Yesterday was another great day for Iraq — an estimated 70% of registered voters braved long lines and possible violence to vote. One vote (or even increasing participation over three votes as has been seen) isn’t the final step of the march to democracy. But it is a significant milestone of that march. The hardest test of all isn’t coming out to vote, but the peaceful transfer of power from one faction to another as a result of an election. The United States didn’t face this test until 1800 and the election of Thomas Jefferson – 24 years after he wrote the Declaration of Independence.
It is often said that you can’t impose democracy by force which seems to me a total misread of the typical situtation. Normally, you have to use force to stop those who seek to suppress democracy – the British in 1776, Hitler & Tojo in 1941, Saddam in 2003. And force can be required to keep a country democratic, from opponents both internal and external. But truly representative government is popular enough that you don’t have to impose it by force, even in cases like the United States where people nearly universally are willing to abide by results of elections they don’t even bother to vote in. Is anybody forcing the Iraqi’s to vote? Or are they voting because they see representative government as a solution to some of their most pressing problems?

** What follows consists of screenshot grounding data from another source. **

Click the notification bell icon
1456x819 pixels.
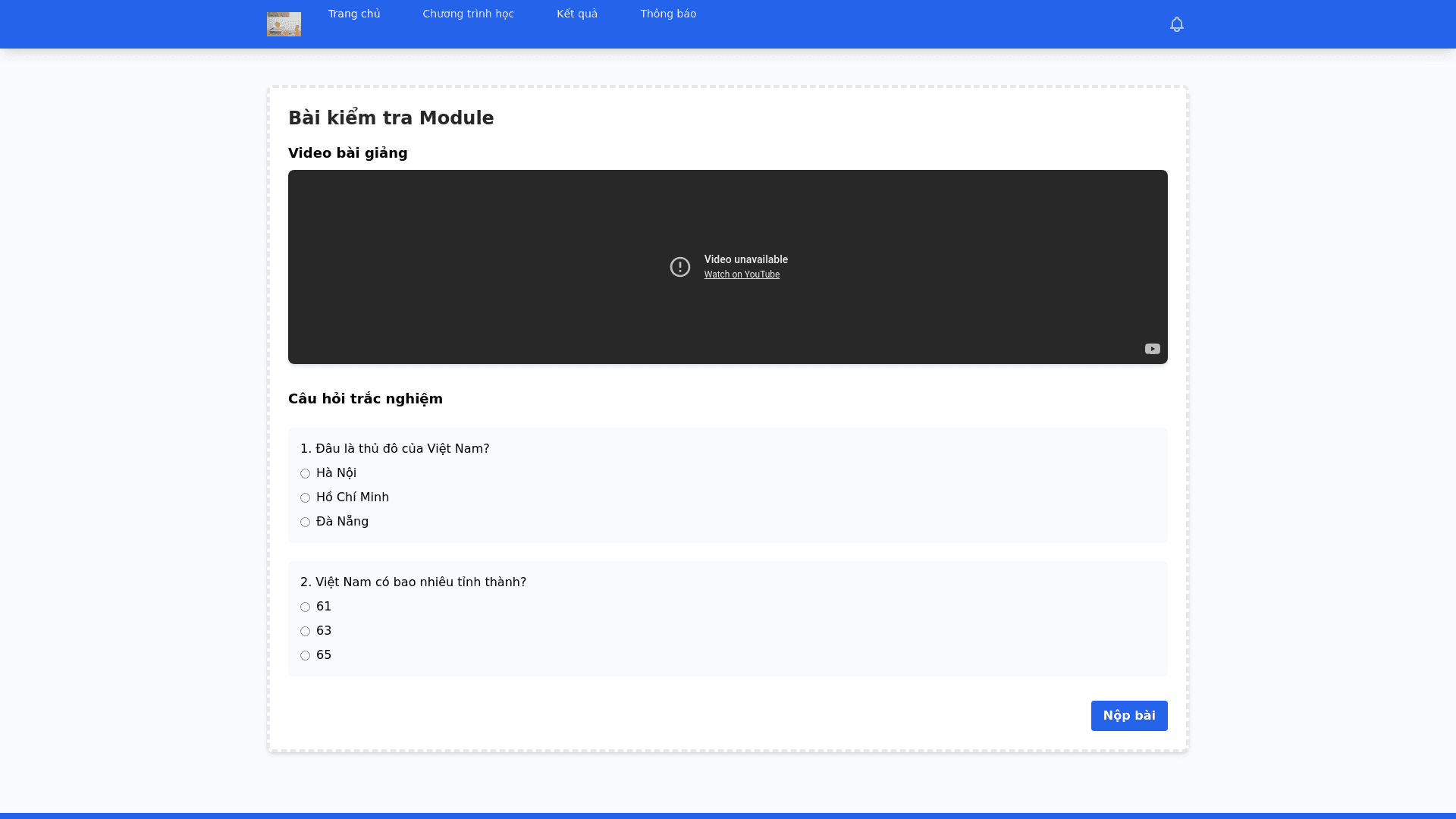[x=1176, y=24]
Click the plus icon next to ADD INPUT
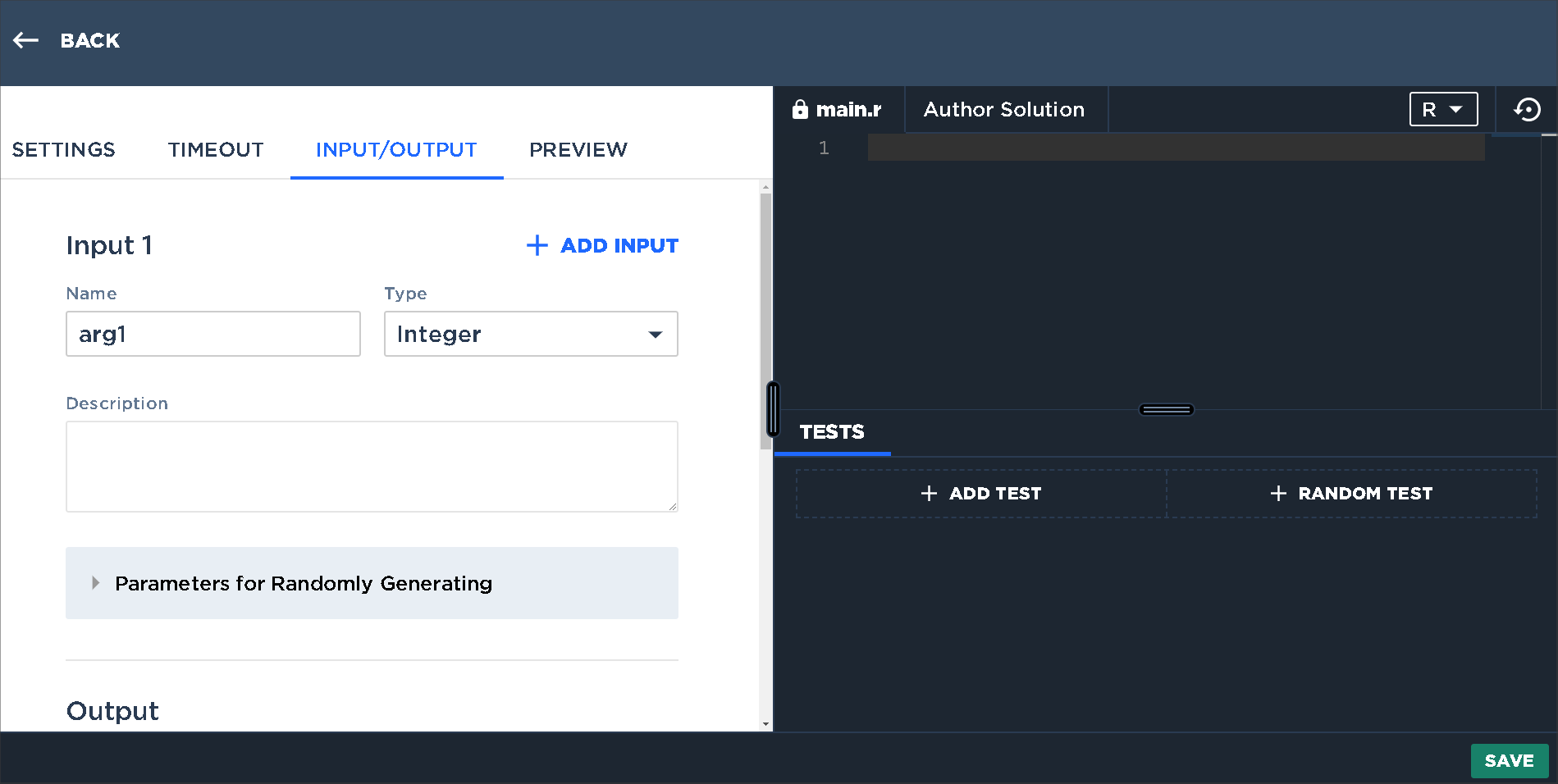 click(537, 245)
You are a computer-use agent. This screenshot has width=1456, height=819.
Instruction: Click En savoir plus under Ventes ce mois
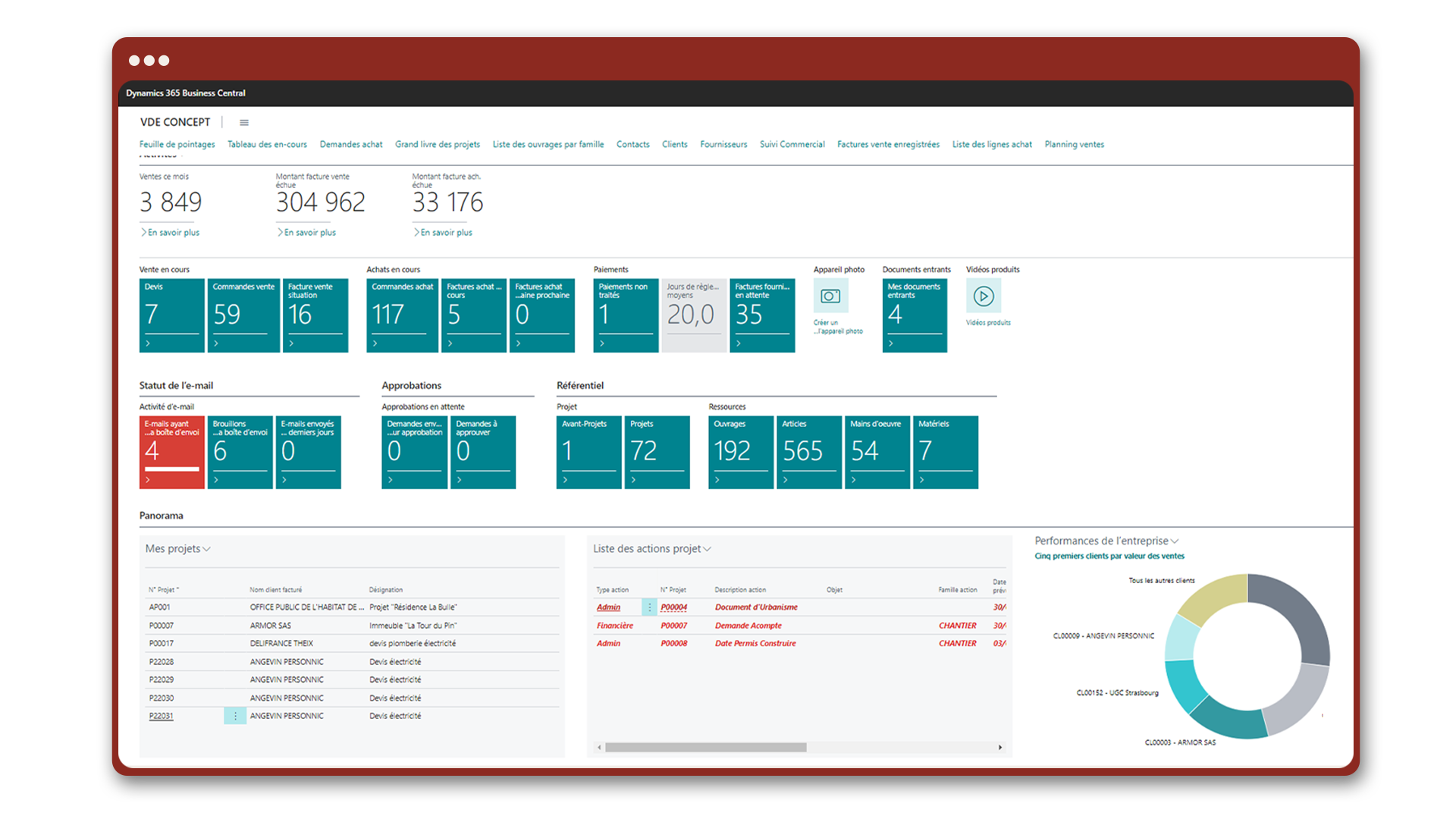(173, 233)
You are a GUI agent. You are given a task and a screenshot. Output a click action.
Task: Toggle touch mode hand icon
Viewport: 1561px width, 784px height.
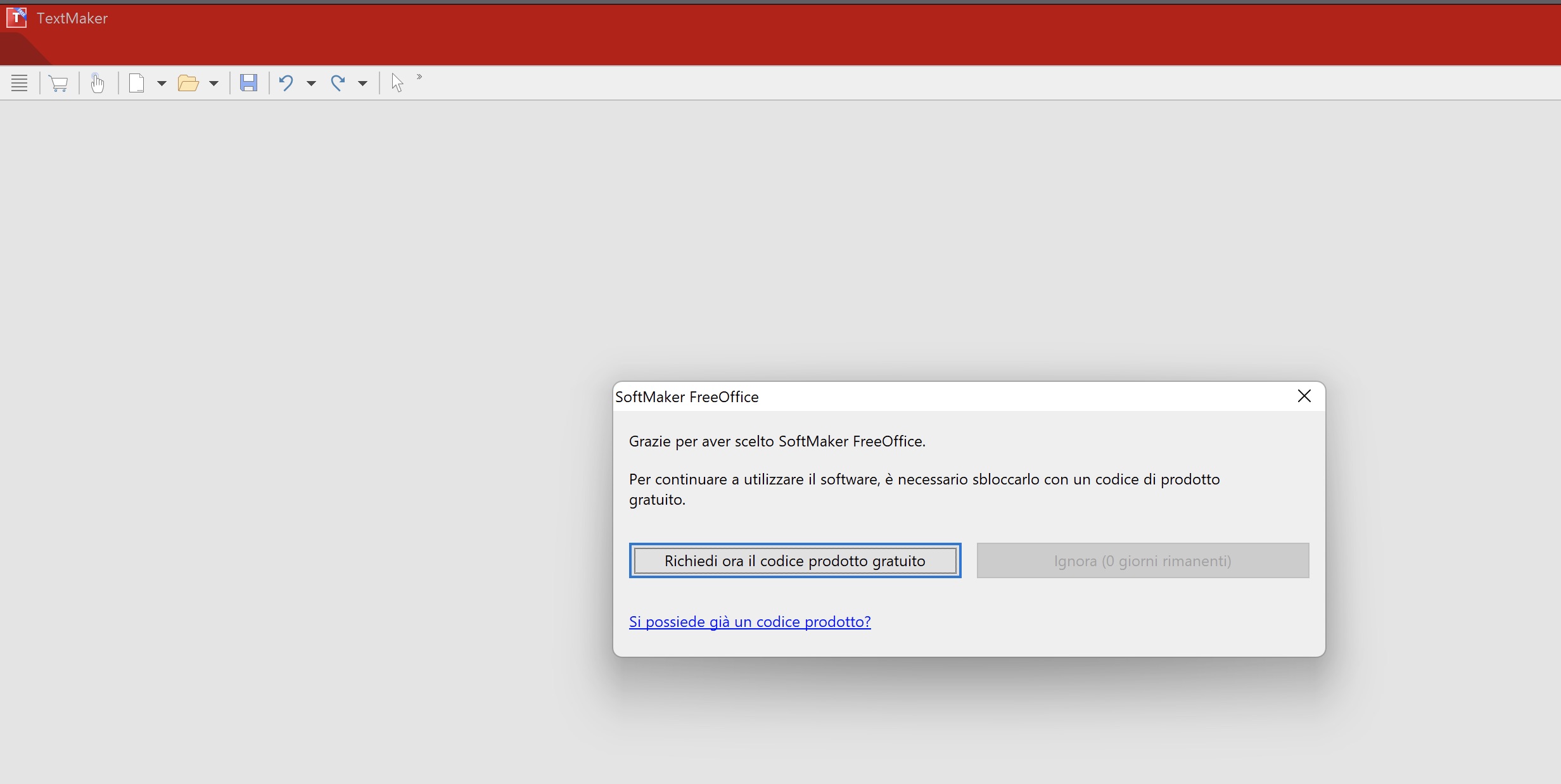pyautogui.click(x=98, y=83)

I’ve maintained all along that the war in Iraq will be won or lost (from the American point of view) by the Iraqi’s themselves. Our job was to provide enough security, aid, advice, and yes, encouragement so that the people of Iraq could set up their own democratic government and security forces that they could defeat the insurgents themselves. We could not, nor should we try, to obliterate the insurgancy, set up a fully functioning democratic country in Iraq, and then turn all this over to Iraqi’s who had had not part up until then. There is no such thing as a turnkey country. If we had, it would have collapsed like a house of cards as soon as we left.